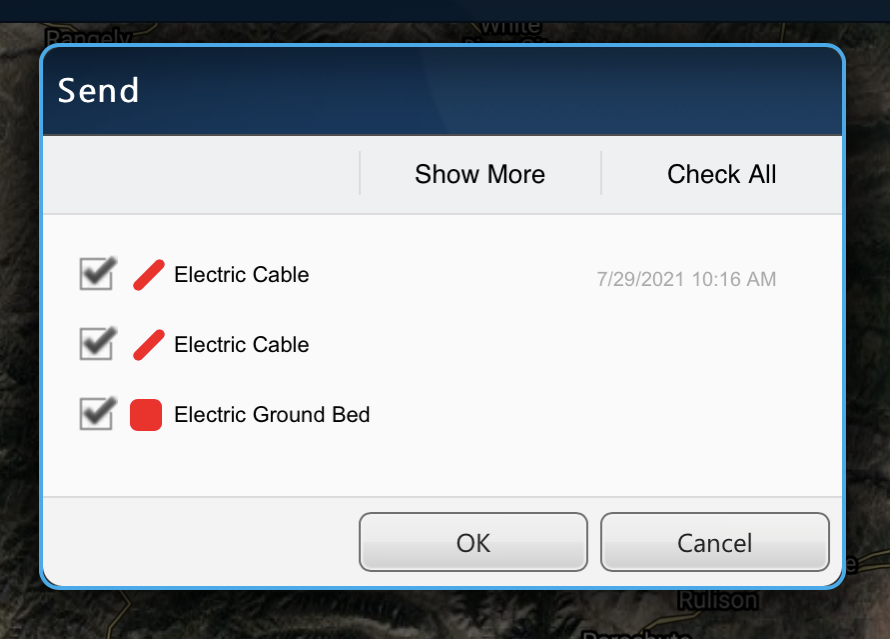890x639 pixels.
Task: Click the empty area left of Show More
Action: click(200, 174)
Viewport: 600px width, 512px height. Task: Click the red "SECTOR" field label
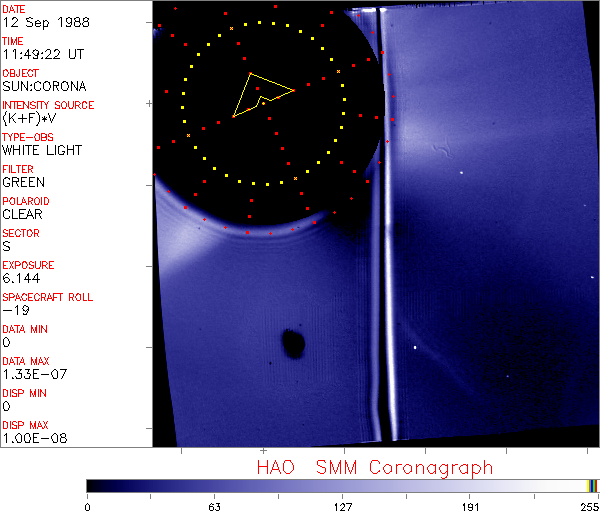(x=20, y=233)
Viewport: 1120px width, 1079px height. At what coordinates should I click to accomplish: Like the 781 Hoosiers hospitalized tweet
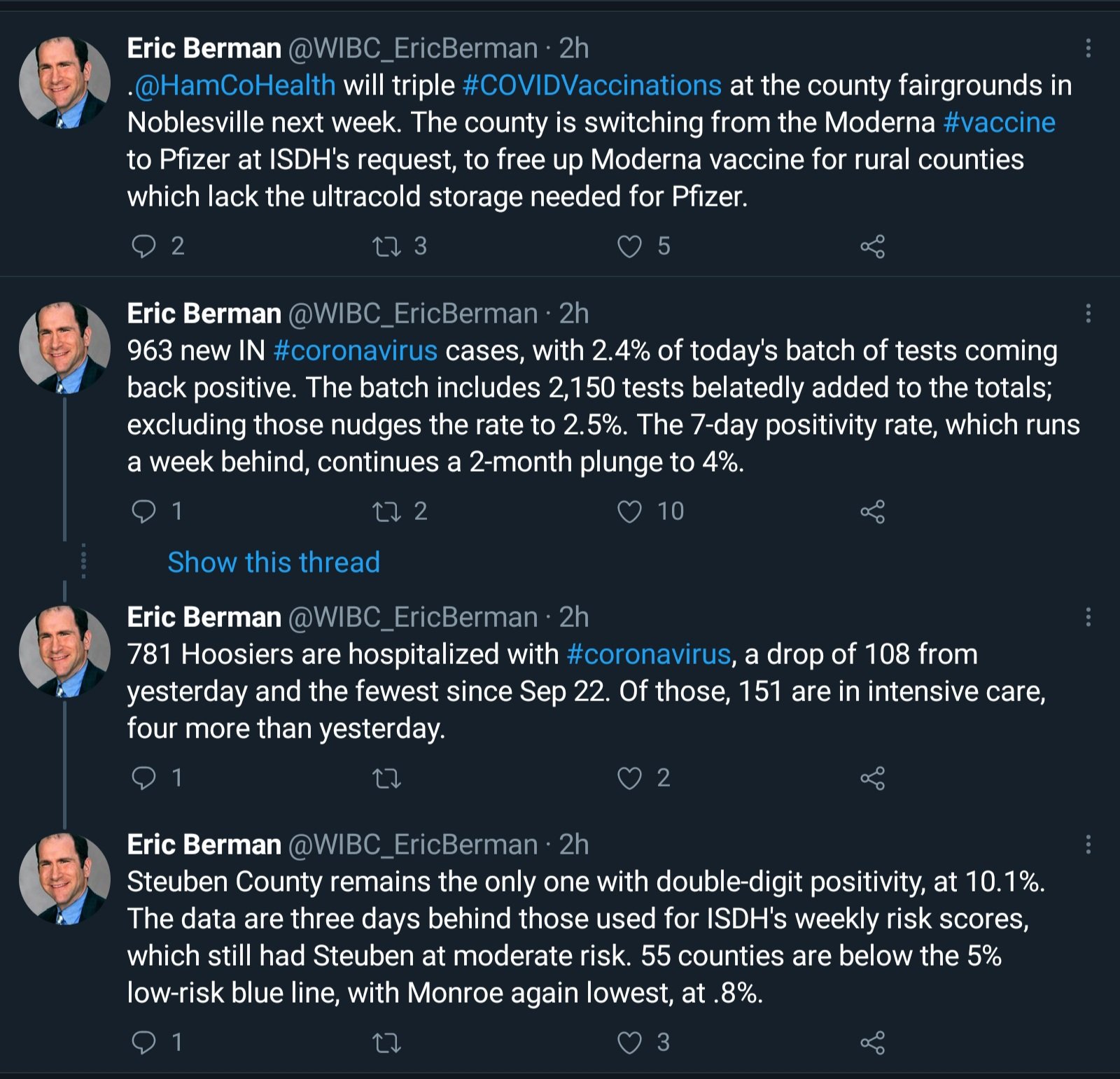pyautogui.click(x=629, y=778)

* * *

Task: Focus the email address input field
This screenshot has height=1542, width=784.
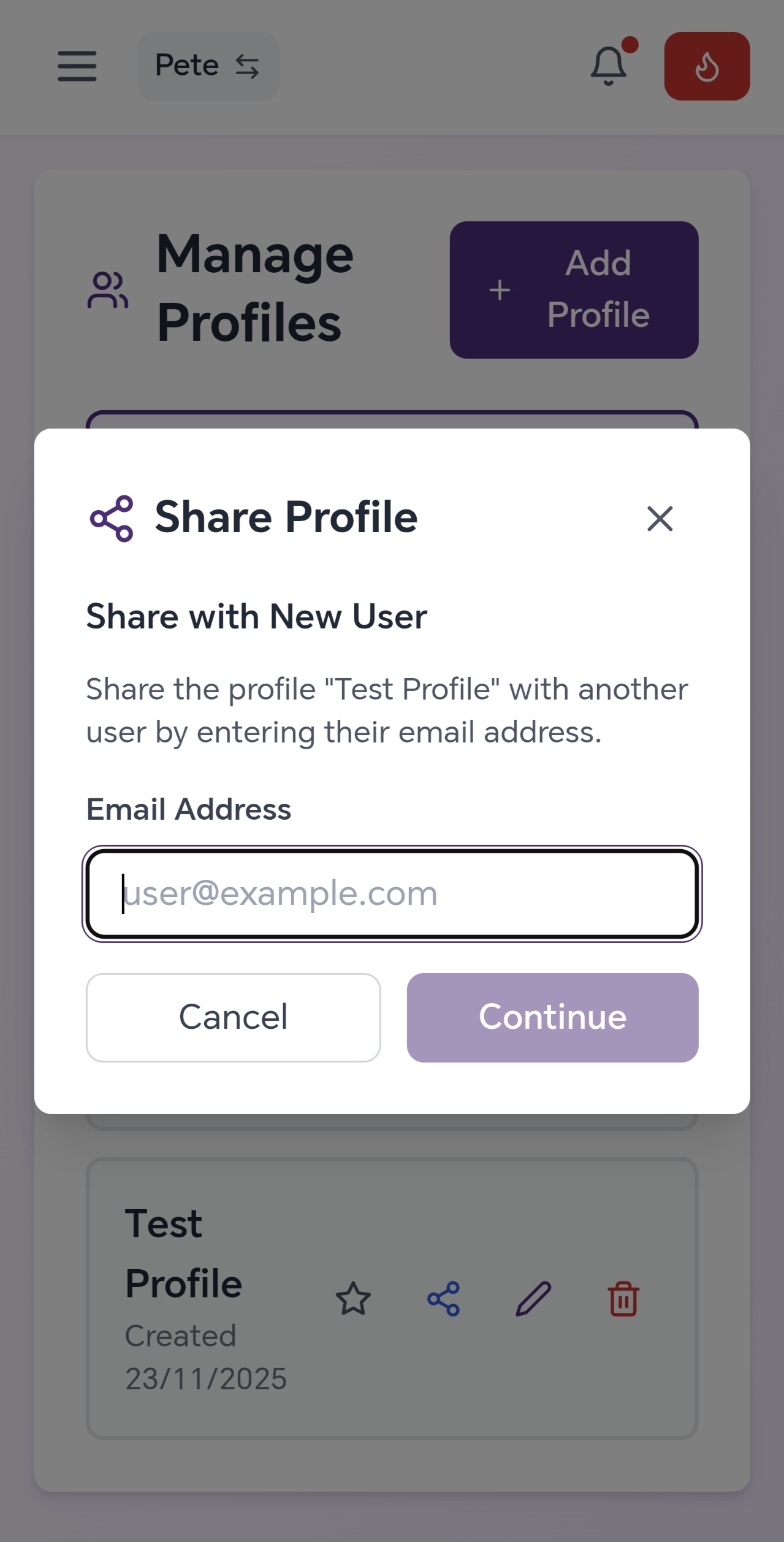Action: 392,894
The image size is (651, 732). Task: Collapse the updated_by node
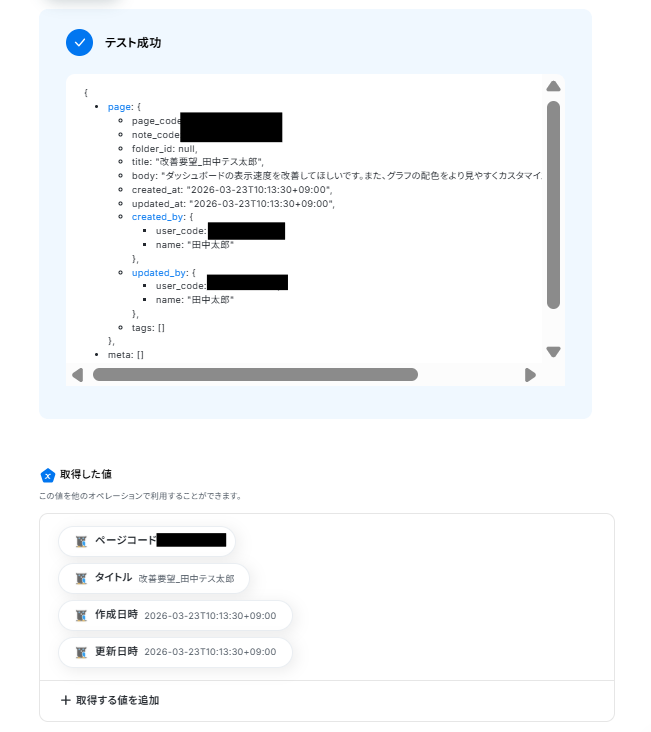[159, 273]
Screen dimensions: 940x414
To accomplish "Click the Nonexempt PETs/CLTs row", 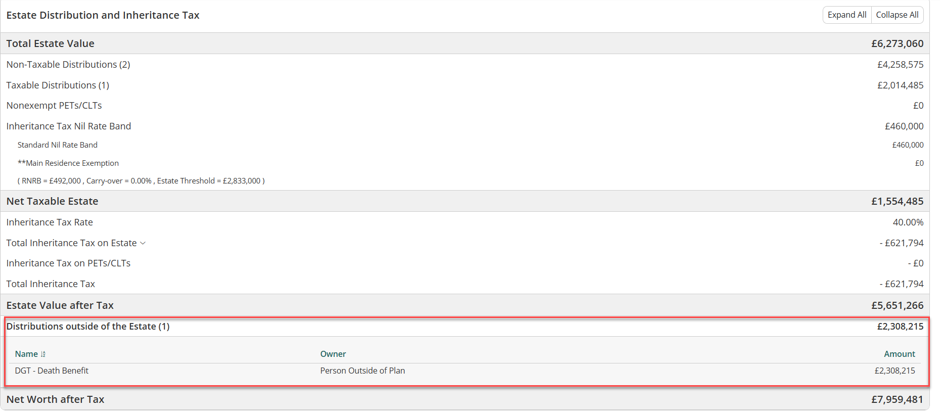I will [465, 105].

### [Given instruction]
Convert the part of the records that opens with the line containing "890x639 pixels." and closes with the line containing "pyautogui.click(x=629, y=778)" into a JSON list of strings, one string per line, with blank lines omitted. Leave the pictures out of your answer.

### [Expected output]
[
  "890x639 pixels.",
  "Task: Click the empty area left of Show More",
  "Action: click(200, 174)",
  "Viewport: 600px width, 512px height. Task: Click the red \"SECTOR\" field label",
  "(x=20, y=233)",
  "Viewport: 1120px width, 1079px height. At what coordinates should I click to accomplish: Like the 781 Hoosiers hospitalized tweet",
  "pyautogui.click(x=629, y=778)"
]